Descriptions, Reviews, Etc.
Publisher Description:
Madly after the Muses examines the use of Graeco-Roman samplings in the Bengali works of Michael Madhusudan Datta (1824-1873), the nineteenth-century poet and playwright. His oeuvre, which includes a Bengali play dramatizing a Hindu version of the Judgement of Paris, a retelling of the
Sanskrit Ramayana using various Vergilian and Homeric tropes, a Hindu response to Ovid's Heroides, and a Bengali prose version of the first half of Homer's Iliad, utilize the Greek and Roman classics in a surprising and subversive way. Though steeped in contemporary British literary culture,
Madhusudan's Bengali works bypassed the literary trends of his British contemporaries and, most strikingly, used the Western classics to defy the hegemonic elite culture of the Hindu pundits. He treated traditional Hindu material with innovations inspired by the literature of the Graeco-Roman world,
and provided an Orientalist Indo-European reading of the ancient cultures of India and Europe. By subverting contemporary British constructions of what constituted 'classical', he also highlighted counter-currents within the Western classical discourse.

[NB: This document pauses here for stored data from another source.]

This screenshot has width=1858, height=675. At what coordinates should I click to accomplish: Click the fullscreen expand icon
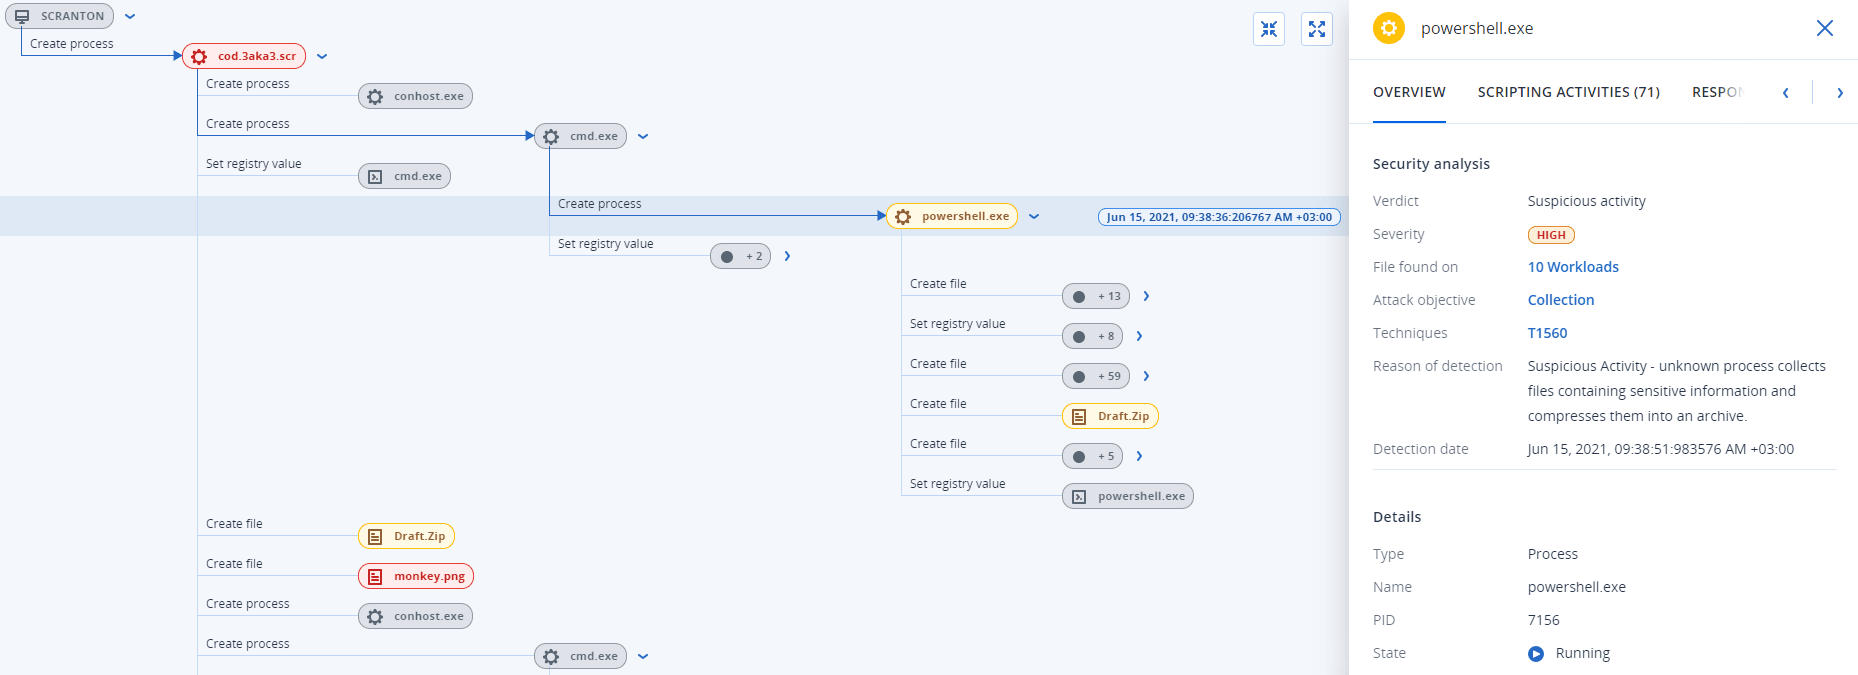click(x=1317, y=30)
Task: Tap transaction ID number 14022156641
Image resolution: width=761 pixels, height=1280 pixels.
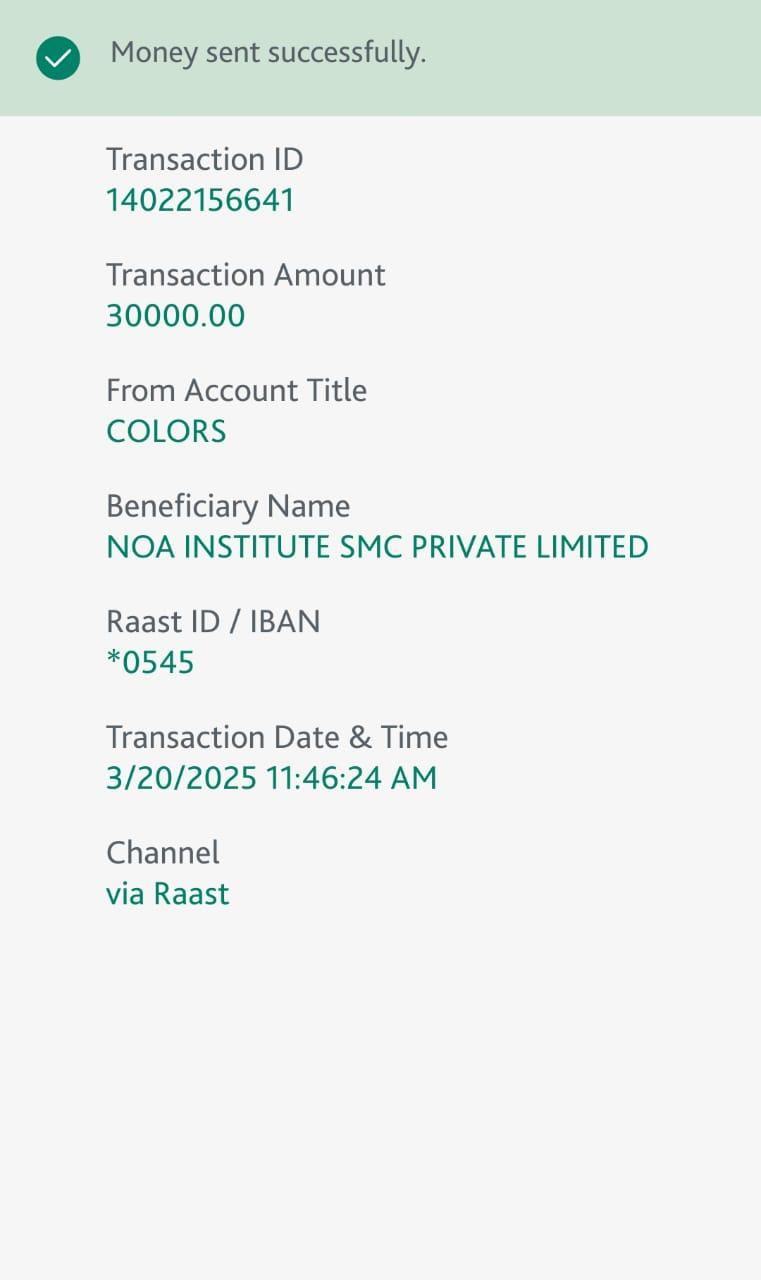Action: 200,201
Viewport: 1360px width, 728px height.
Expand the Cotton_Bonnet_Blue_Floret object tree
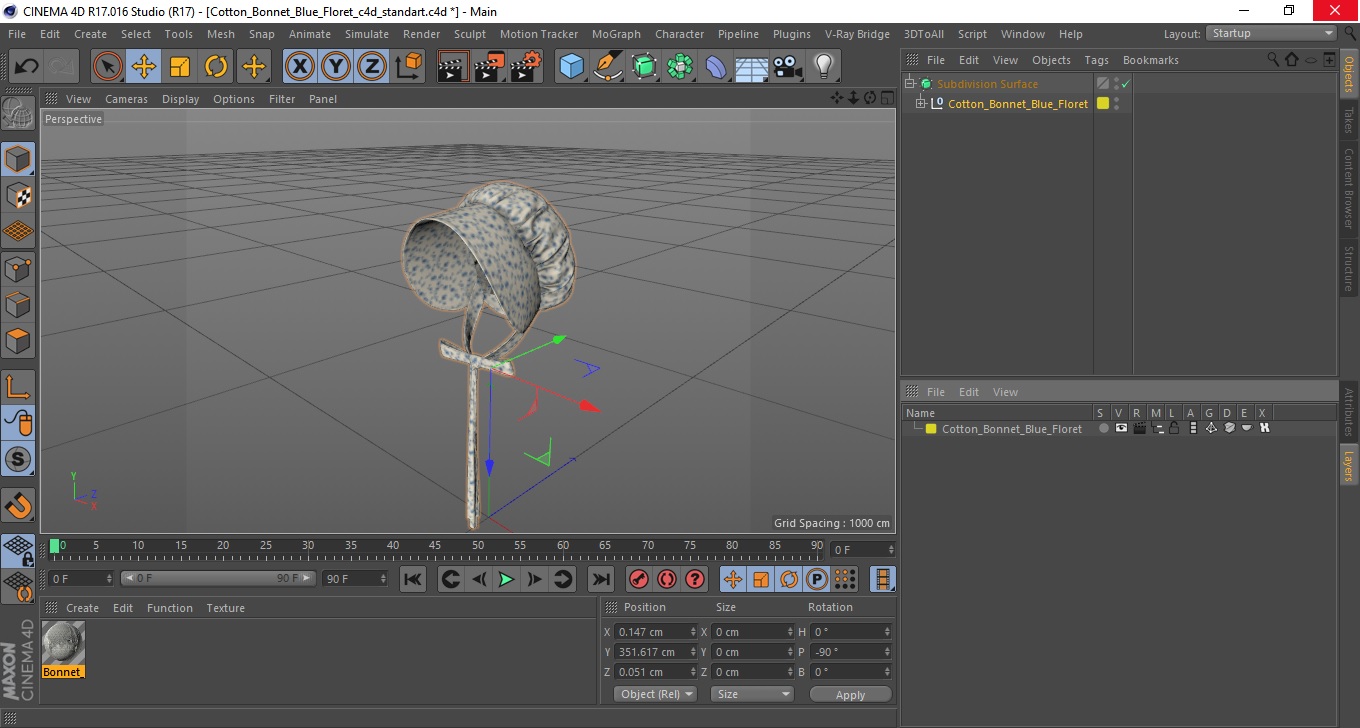click(920, 103)
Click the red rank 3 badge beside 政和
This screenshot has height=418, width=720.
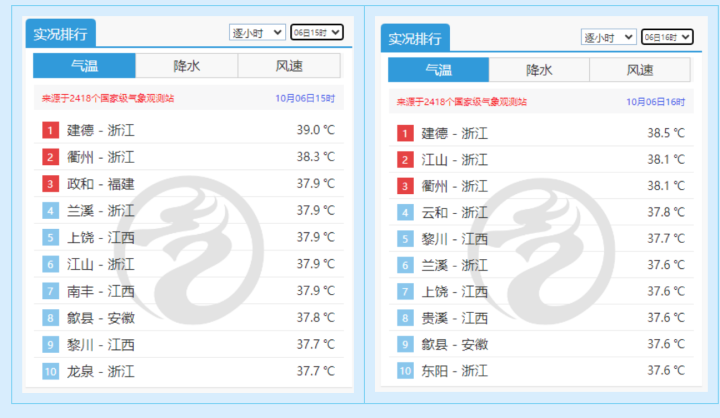click(x=50, y=184)
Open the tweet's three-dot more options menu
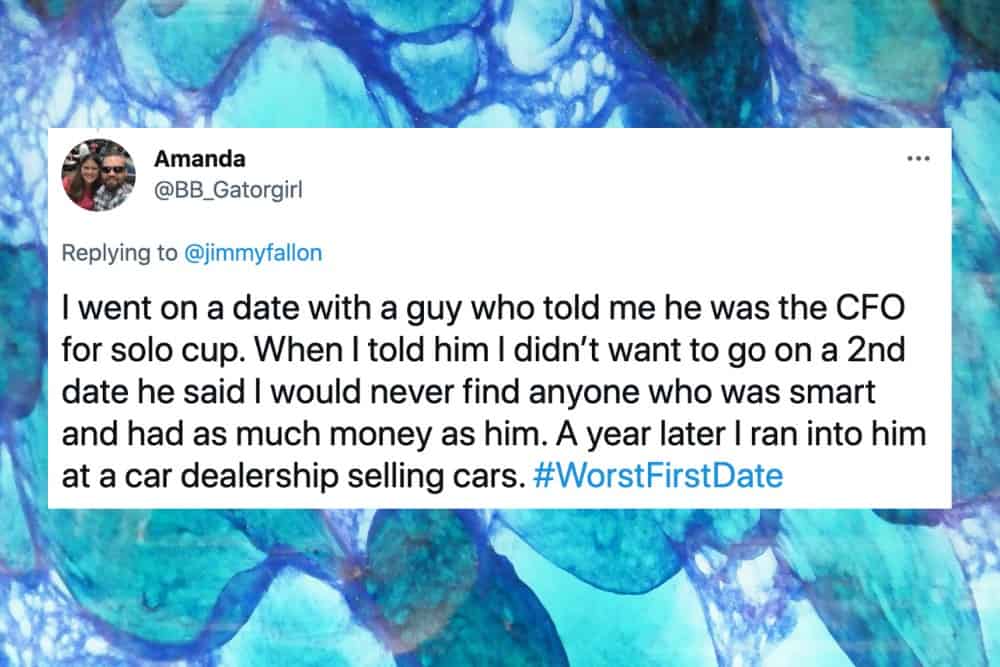Screen dimensions: 1000x667 pos(917,159)
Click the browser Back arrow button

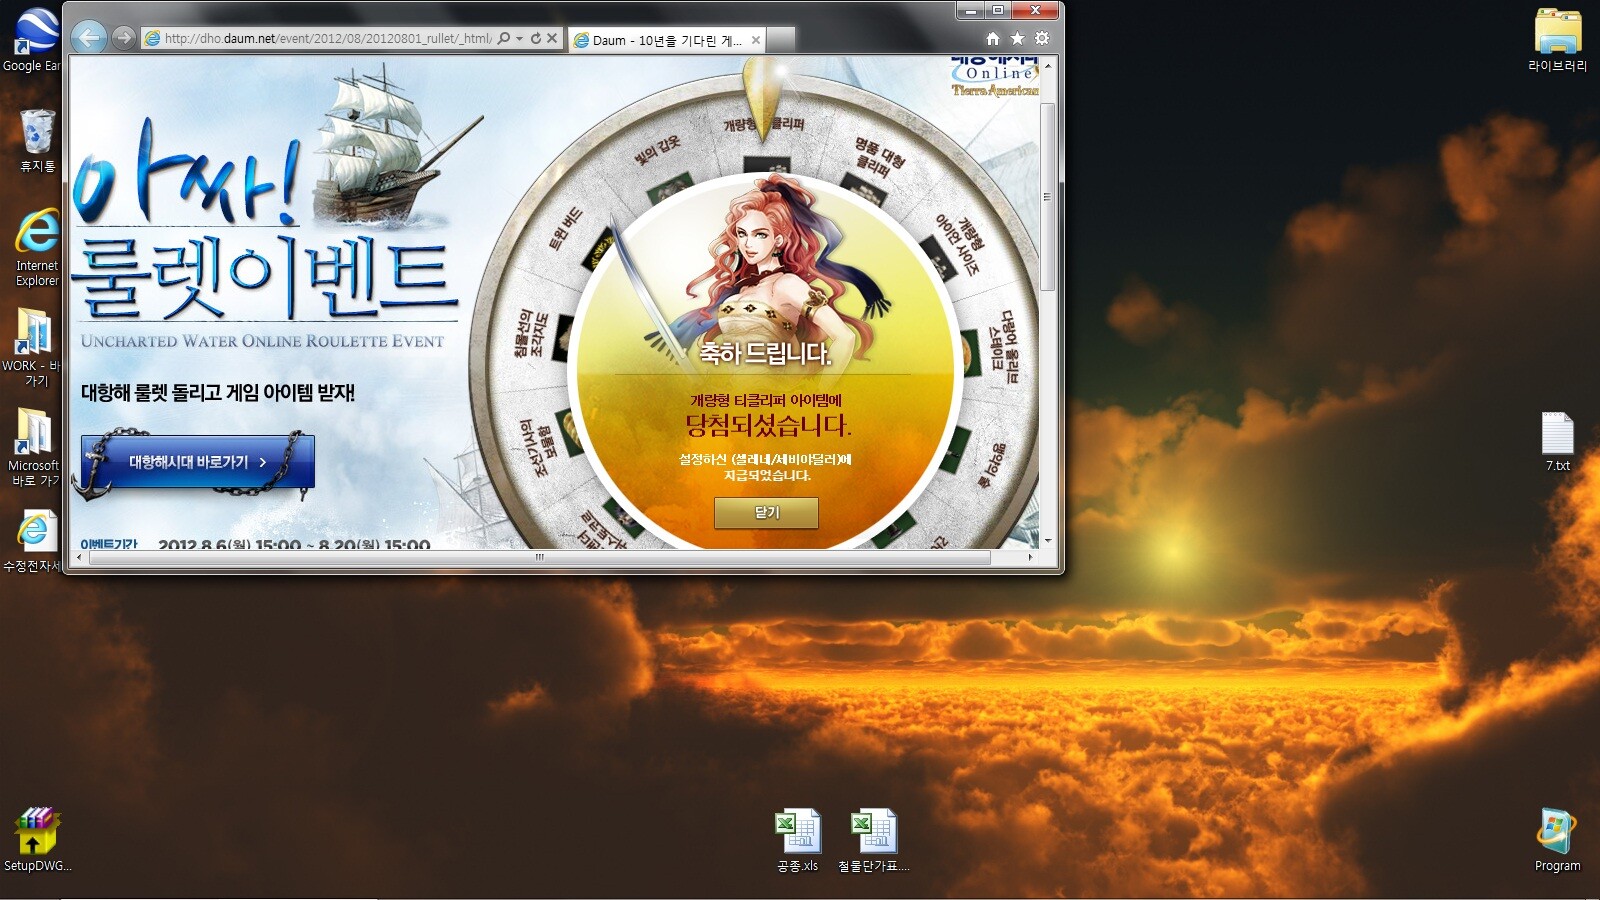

In this volume, Riddiford introduces new texts and contexts to the fields of classical reception and postcolonial scholarship, and includes appendices with translated excerpts from Bengali works not previously translated into English. He also examines the Bengali poet's classical education, drawing
on new material from various archives to show that he was given a rigorous British-style classical education, offering a surprising early chapter in the story of the dissemination and reception of the Graeco-Roman classics in India.